FUENTE >>
----
Quienes de nosotros presumen de escribir libros caen al parecer en dos categorías: los estables y los itinerantes. Hay escritores que sólo funcionan a domicilio con la silla adecuada, los estantes de diccionarios u enciclopedias, y ahora tal vez, con el ordenador. Y luego están estos otros, como yo, que quedan paralizados por el domicilio. Para quienes el domicilio es sinónimo del proverbial bloqueo del escritor, o que ingenuamente creen que todo estaría bien con que sólo se hallaran en alguna parte. Incluso entre los muy grandes se encuentra la misma dicotomía: Flaubert y Tolstói, que trabajaban en sus bibliotecas; Zola, con una armadura junto a su escritorio; Poe, en su cabaña; Proust, en la habitación tapizada de corcho. Por otra parte, entre los itinerantes está Melville, a quien afincarse como un caballero en Massachusetts lo echó a perder, o Hemingway, Gogol o Dostoievski cuyas vidas, por elección o por necesidad, fueron un permanente e impetuoso ir de un hotel a otro, de una habitación de alquiler a otra, y el último en una prisión en Siberia.
----
Datos de elementos y de ubicación del texto:
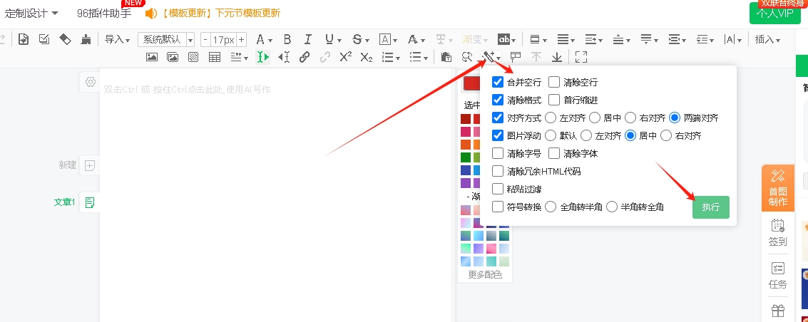This screenshot has width=808, height=322.
Task: Apply superscript formatting
Action: tap(345, 57)
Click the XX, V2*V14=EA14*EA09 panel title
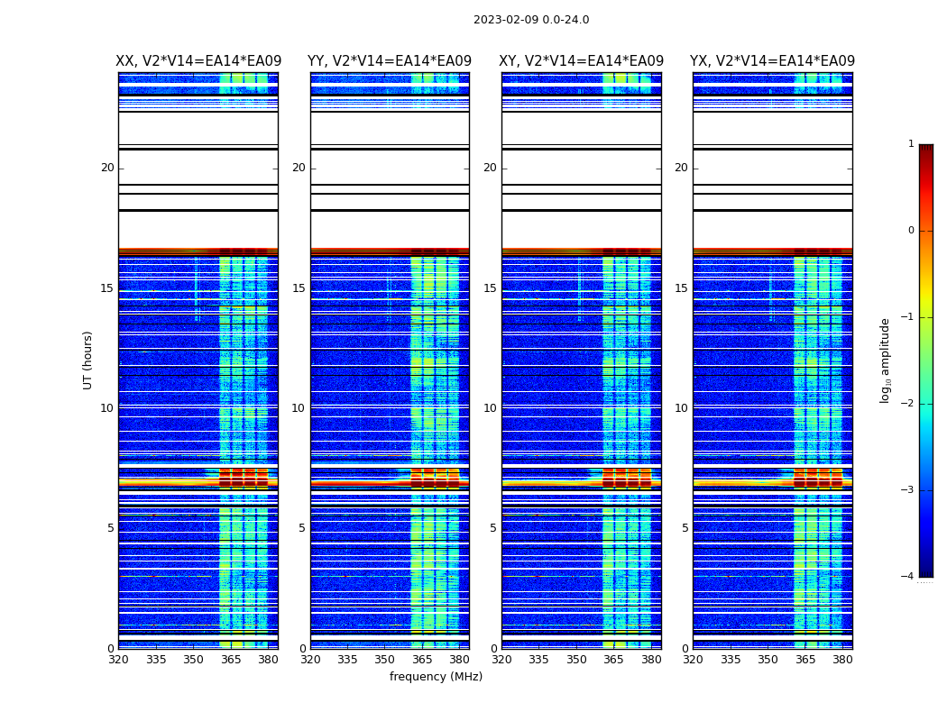Screen dimensions: 947x721 point(198,61)
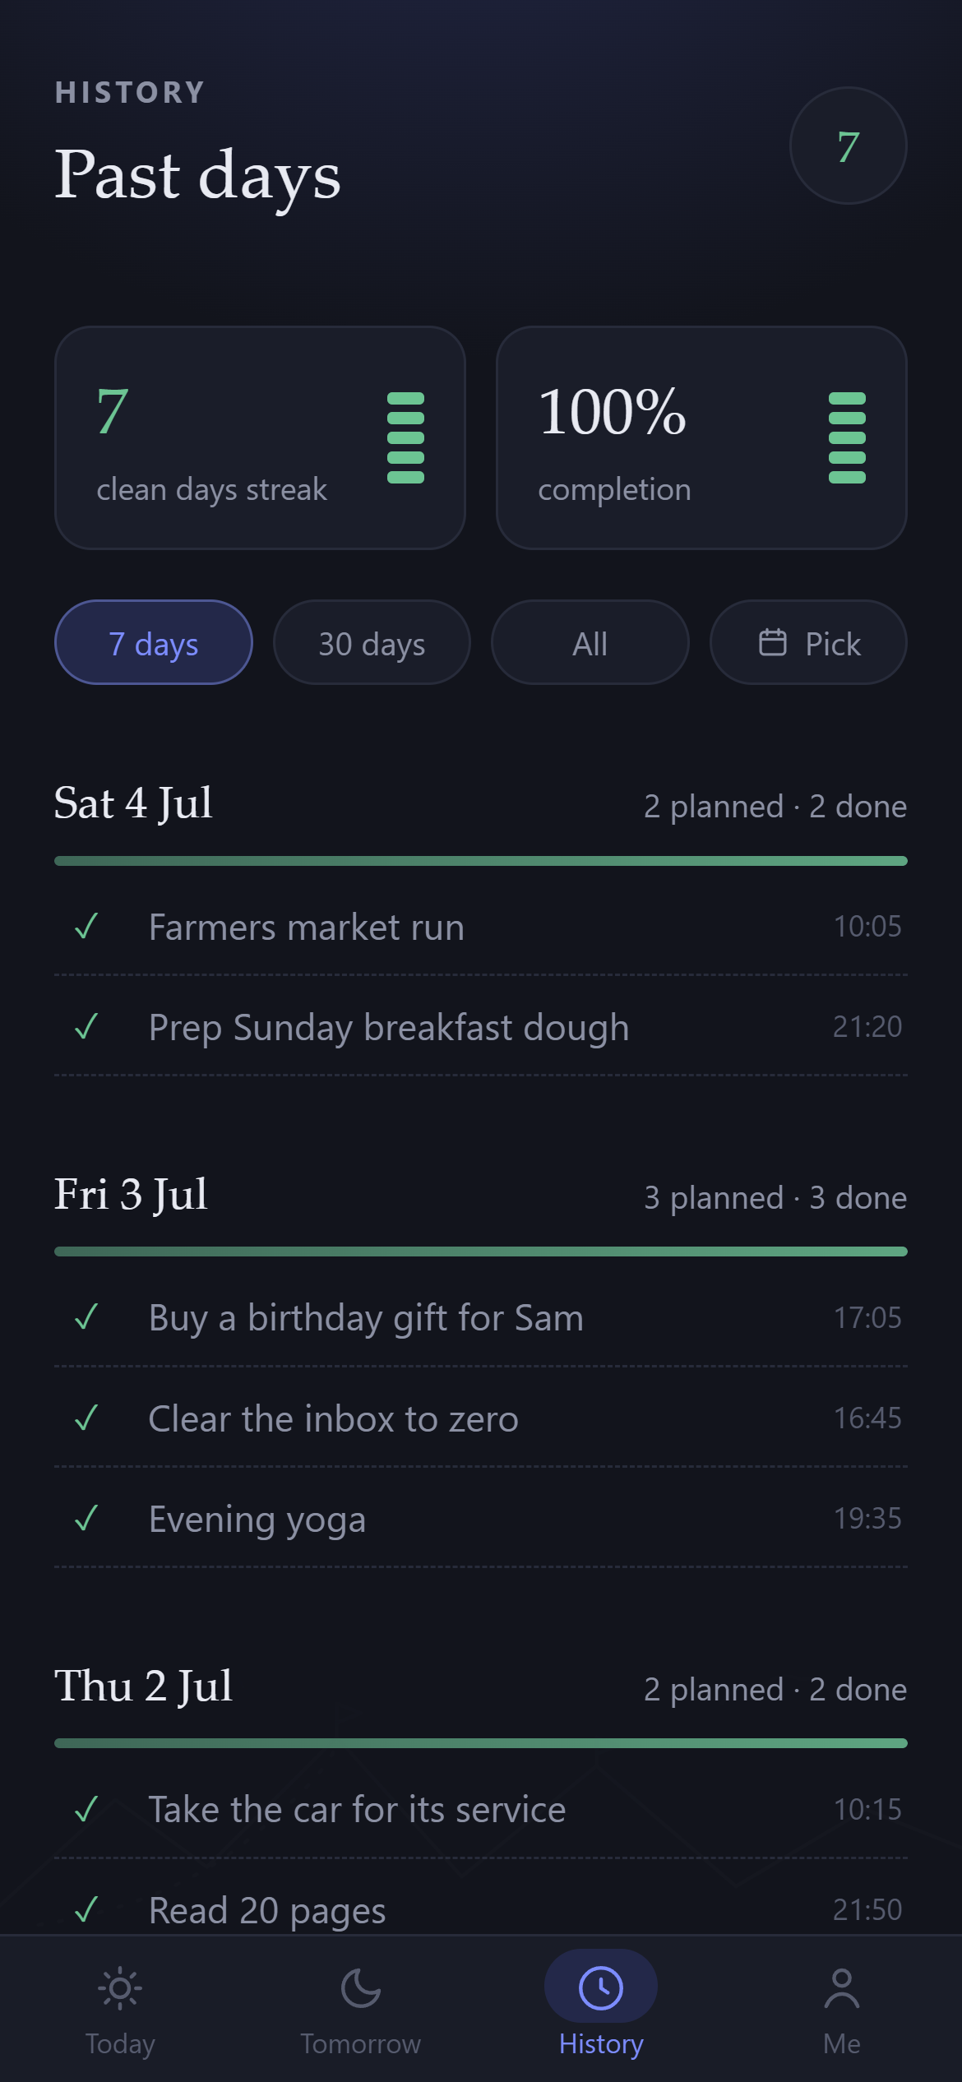
Task: Select the 30 days filter
Action: 372,642
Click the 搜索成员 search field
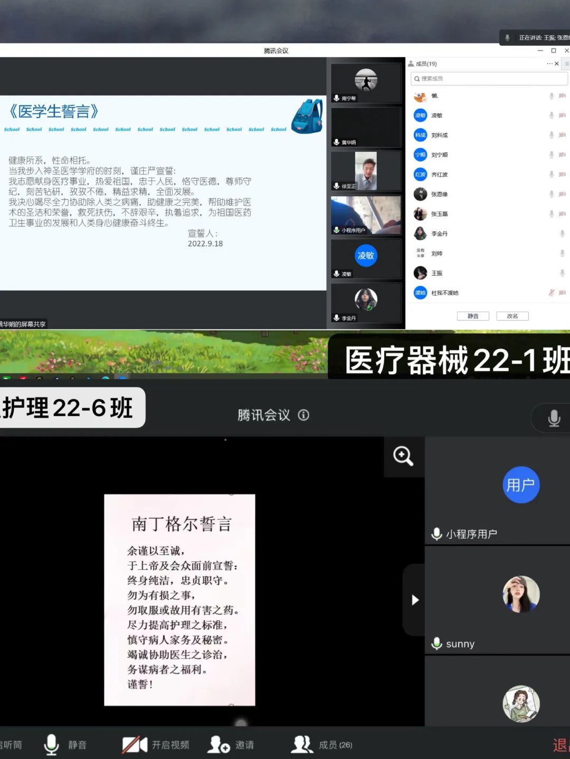570x759 pixels. [x=488, y=79]
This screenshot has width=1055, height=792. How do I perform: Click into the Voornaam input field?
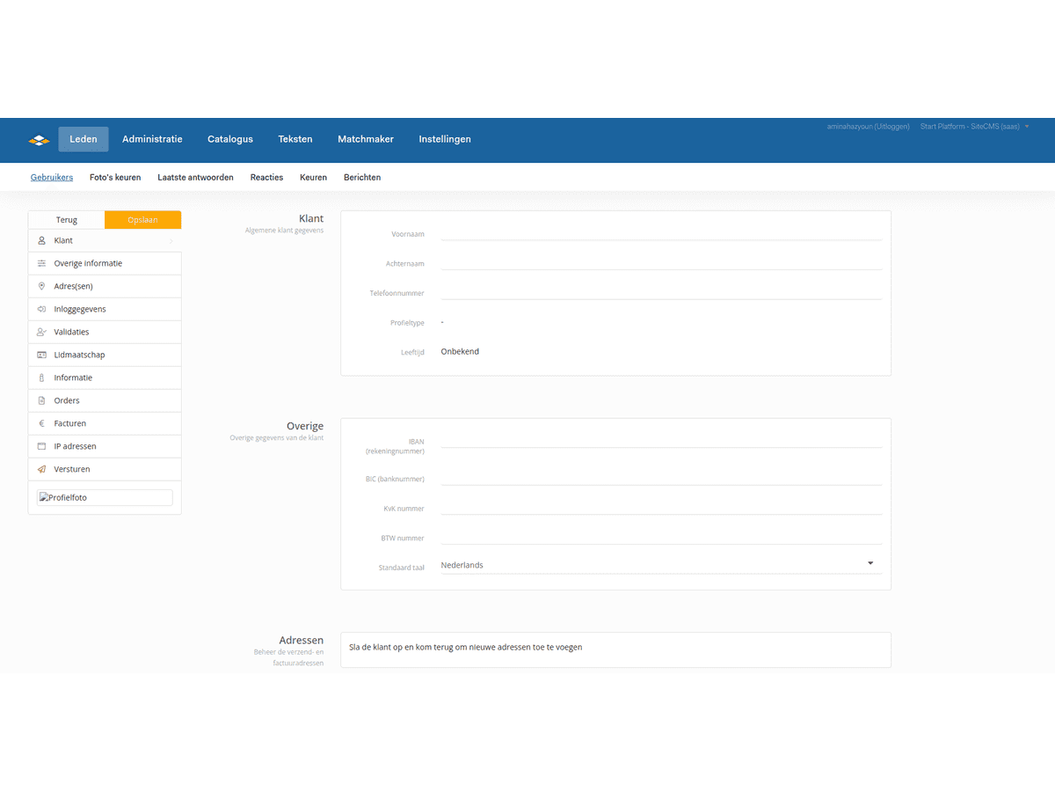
----
LO QUE SE PIDE >> Continúa, por favor, el texto sobre los escritores estables e itinerantes a partir de su última oración. Las líneas no tienen relación con el texto sobre los escritores estables e itinerantes.

LA RESPUESTA >>
Por lo que me atañe (y por lo que me valga), he intentado escribir en lugares tan variados como una choza de barro africana (con una toalla mojada en la cabeza), un monasterio del Monte Athos, una colonia de escritores, una casucha en el páramo y hasta una tienda. Pero no bien llega la tormenta de arena , o comienza la estación lluviosa o un martillo pilón destruye toda esperanza de concentrarme, me maldigo y pregunto ¿qué estoy haciendo aquí, por qué no estoy en mi torre?
Una torre en la Toscana, de Bruce Chatwin (Sheffield, Yorkshire, Reino Unido 1940 - Niza 1989)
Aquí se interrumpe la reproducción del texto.